■ **Problem description**:
Copy every line that contains the string "icon" from the entries below.

■ **Provided data**:
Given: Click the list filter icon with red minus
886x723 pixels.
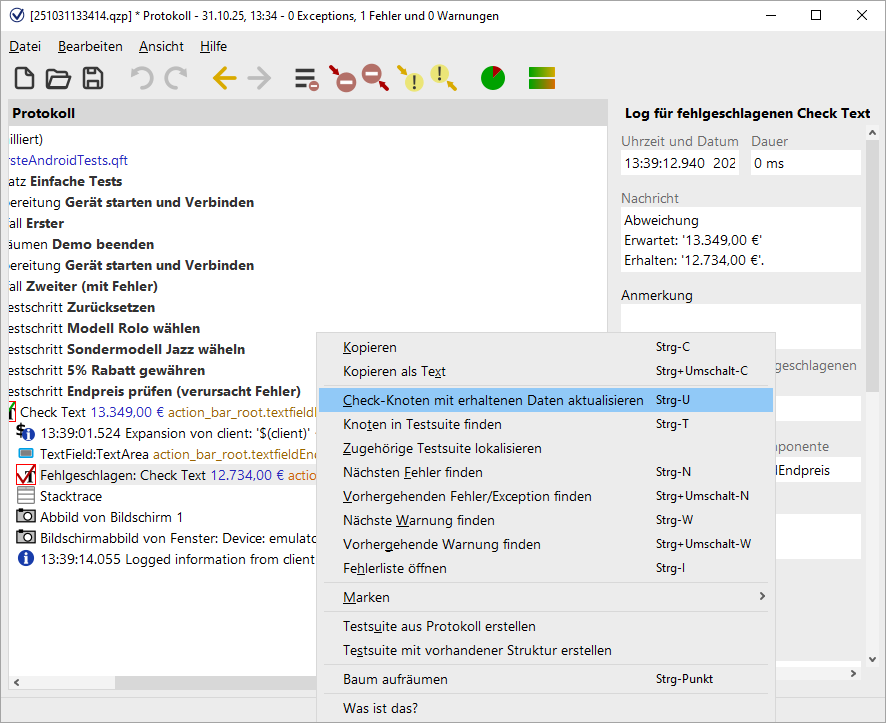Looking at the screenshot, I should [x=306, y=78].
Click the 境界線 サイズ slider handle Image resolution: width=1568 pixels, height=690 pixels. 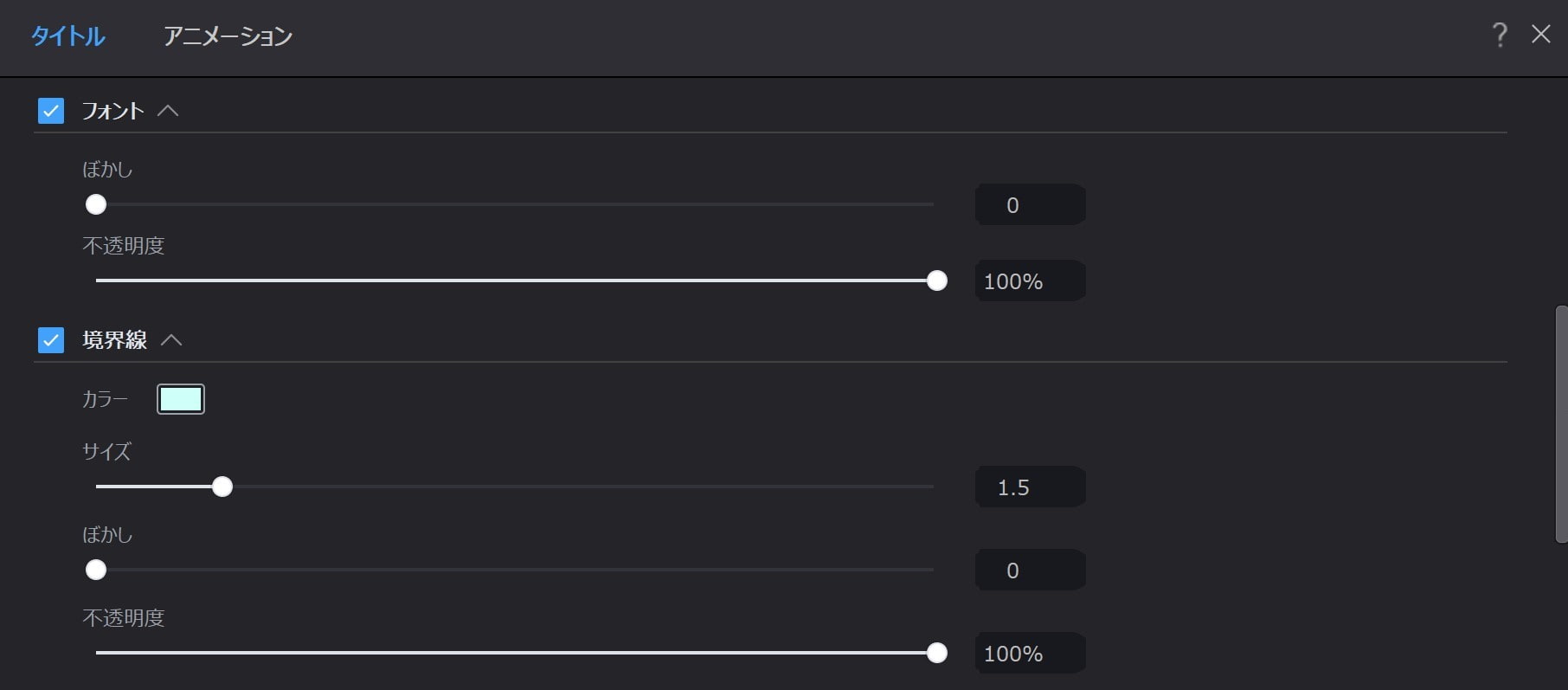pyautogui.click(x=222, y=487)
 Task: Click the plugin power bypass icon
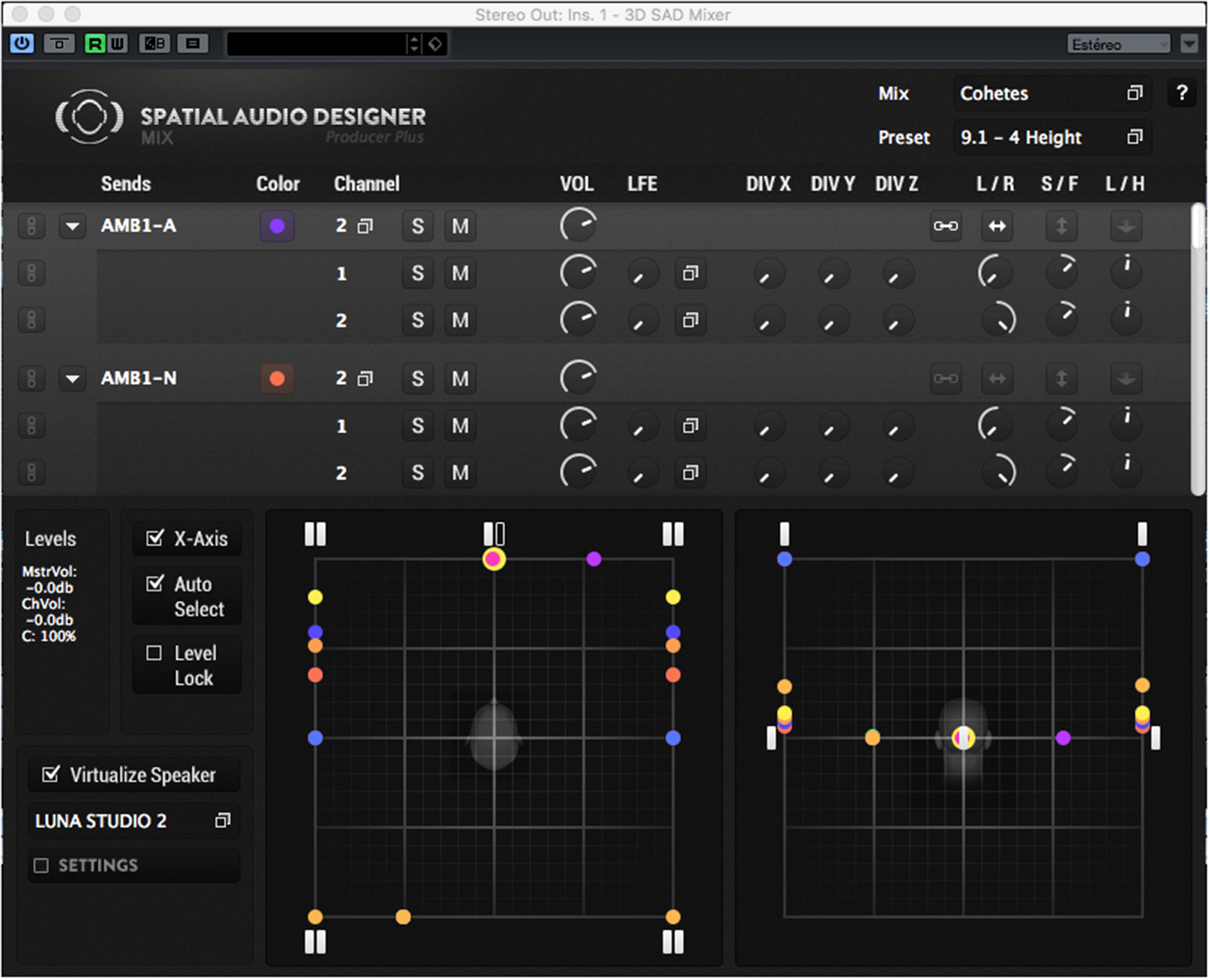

■ **Solved exercise**:
Given: Click the list filter icon with red minus
 Task: Click the plugin power bypass icon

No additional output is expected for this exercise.